A basic C Programming MOOC on EdX is showing how to access a member of a struct within a function, when the struct was passed by pointer. Why in the world are they using & next to *???

They show: scanf("%lf", &(*studptr).aveGrade);

Why not just use studptr.aveGrade in scanf?

(Leaving aside the separate question, "why use scanf at all")

(Was asked for complete example)

void readStudent(struct student *studptr) {
    print("\nEnter a new student record: \n");
    printf("First name: ");
    scanf("%s", (*studptr).firstName);
    printf("Last name: ");
    scanf("%s", (*studptr).lastName);
    printf("Birth year: ");
    scanf("%d", &(*studptr).birthYear);
    printf("Average grade: ");
    scanf("%lf", &(*studptr).aveGrade);
}

Answer 1

In the fragment:

scanf("%lf", &(*studptr).aveGrade);

the & operator applies as if there were parentheses:

scanf("%lf", &((*studptr).aveGrade));

There's no good reason to use (*ptr).member in preference to ptr->member; indeed, explicit indirection notation is more verbose, and doubly so when there are chains of operations:

(*(*(*ptr).ptrmember).altptr).member

vs:

ptr->ptrmember->altptr->member

So, the code should be:

scanf("%lf", &studptr->aveGrade);

Yes, the two are 'equivalent', but the arrow notation is idiomatic C and the other is not.

Answer 2

Because & doesn't refer to (*stupdtr), it refers to (*studptr).aveGrade. The . operator has higher precedence.

Answer 3

The two symbols are referring to different things.

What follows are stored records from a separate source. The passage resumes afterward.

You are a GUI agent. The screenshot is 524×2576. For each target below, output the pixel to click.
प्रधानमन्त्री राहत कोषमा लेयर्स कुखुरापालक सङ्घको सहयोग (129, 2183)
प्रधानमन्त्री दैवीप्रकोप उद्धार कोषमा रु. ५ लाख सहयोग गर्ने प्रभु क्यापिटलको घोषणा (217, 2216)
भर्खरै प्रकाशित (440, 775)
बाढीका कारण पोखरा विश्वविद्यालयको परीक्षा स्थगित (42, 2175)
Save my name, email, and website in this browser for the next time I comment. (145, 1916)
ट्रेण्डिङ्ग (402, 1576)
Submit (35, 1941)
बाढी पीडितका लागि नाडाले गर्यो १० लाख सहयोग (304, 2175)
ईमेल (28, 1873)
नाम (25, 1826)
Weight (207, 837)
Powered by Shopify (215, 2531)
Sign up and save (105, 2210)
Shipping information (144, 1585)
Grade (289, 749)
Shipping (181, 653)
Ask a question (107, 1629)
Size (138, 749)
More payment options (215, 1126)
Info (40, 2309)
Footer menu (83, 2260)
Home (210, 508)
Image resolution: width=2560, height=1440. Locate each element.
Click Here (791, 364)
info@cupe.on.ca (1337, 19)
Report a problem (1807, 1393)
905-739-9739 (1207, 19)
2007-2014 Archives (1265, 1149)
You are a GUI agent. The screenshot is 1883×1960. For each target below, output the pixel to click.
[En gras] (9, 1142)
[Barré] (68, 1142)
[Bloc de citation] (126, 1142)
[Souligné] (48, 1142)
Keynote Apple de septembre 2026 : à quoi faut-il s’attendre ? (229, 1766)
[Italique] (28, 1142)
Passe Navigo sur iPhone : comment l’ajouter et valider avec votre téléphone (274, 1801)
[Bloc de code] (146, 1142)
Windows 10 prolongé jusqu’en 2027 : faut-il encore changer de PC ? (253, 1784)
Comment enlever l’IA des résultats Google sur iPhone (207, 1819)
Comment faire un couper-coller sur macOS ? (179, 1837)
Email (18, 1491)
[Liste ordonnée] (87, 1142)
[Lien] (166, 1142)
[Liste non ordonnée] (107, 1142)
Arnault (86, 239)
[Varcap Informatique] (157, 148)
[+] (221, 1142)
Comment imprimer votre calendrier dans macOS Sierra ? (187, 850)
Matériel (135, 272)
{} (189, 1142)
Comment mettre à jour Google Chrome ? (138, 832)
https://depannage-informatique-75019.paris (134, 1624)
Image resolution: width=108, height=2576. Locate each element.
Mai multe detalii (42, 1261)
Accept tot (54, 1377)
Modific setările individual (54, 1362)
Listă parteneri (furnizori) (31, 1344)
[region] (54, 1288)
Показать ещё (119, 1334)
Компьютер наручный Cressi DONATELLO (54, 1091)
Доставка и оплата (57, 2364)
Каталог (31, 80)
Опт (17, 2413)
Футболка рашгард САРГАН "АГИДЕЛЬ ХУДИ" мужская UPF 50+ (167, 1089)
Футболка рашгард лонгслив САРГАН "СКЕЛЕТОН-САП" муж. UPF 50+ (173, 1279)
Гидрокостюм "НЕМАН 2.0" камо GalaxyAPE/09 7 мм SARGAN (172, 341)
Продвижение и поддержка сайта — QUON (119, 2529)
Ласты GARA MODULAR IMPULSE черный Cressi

The & is taking the address of the aveGrade member.

The * is deferencing the studptr to get a structure.

---

If it were up to me, I'd write it using the Arrow operator for pointers-to-structures:

scanf("%lf", &studptr->aveGrade);

If you want parens to clarify:

scanf("%lf", &(studptr->aveGrade) );

Answer 4

Why not just use studptr.aveGrade in scanf?

As you wrote studptr is a pointer, So this expression studptr.aveGrade is invalid.

It is correctly to write either studptr->aveGrade or ( *studptr ).aveGrade

So the call of scanf can be written either like

scanf("%lf", &studptr->aveGrade);

or like

scanf("%lf", &(*studptr).aveGrade);

Take into account that

&(*studptr).aveGrade

and

( &*studptr).aveGrade

are different expressions.

The first expression can be rewritten using more parentheses like

& ( ( *studptr ).aveGrade )

Answer 5

It's true that when & immediately precedes * that the two cancel each other out. However, that's not what's happening here:

&(*studptr).aveGrade

Looking at each operator:

• The * operator is applied to studptr in the parenthesized expression
• Given (*studptr), the . operator has higher precedence than & so it is applied next
• & is then applied to (*studptr).aveGrade)

So & is giving you the address of the aveGrade member of what studptr points to. Without parenthesis, the & and * would cancel and you'd get a syntax error because studptr is a pointer to a struct, not a struct.

Answer 6

In structure, aveGrade is double so if you want to access that you need to dereference studptr to aveGrade by using ampersand(&). So it's absurd to use (*studptr).aveGrade in scanf.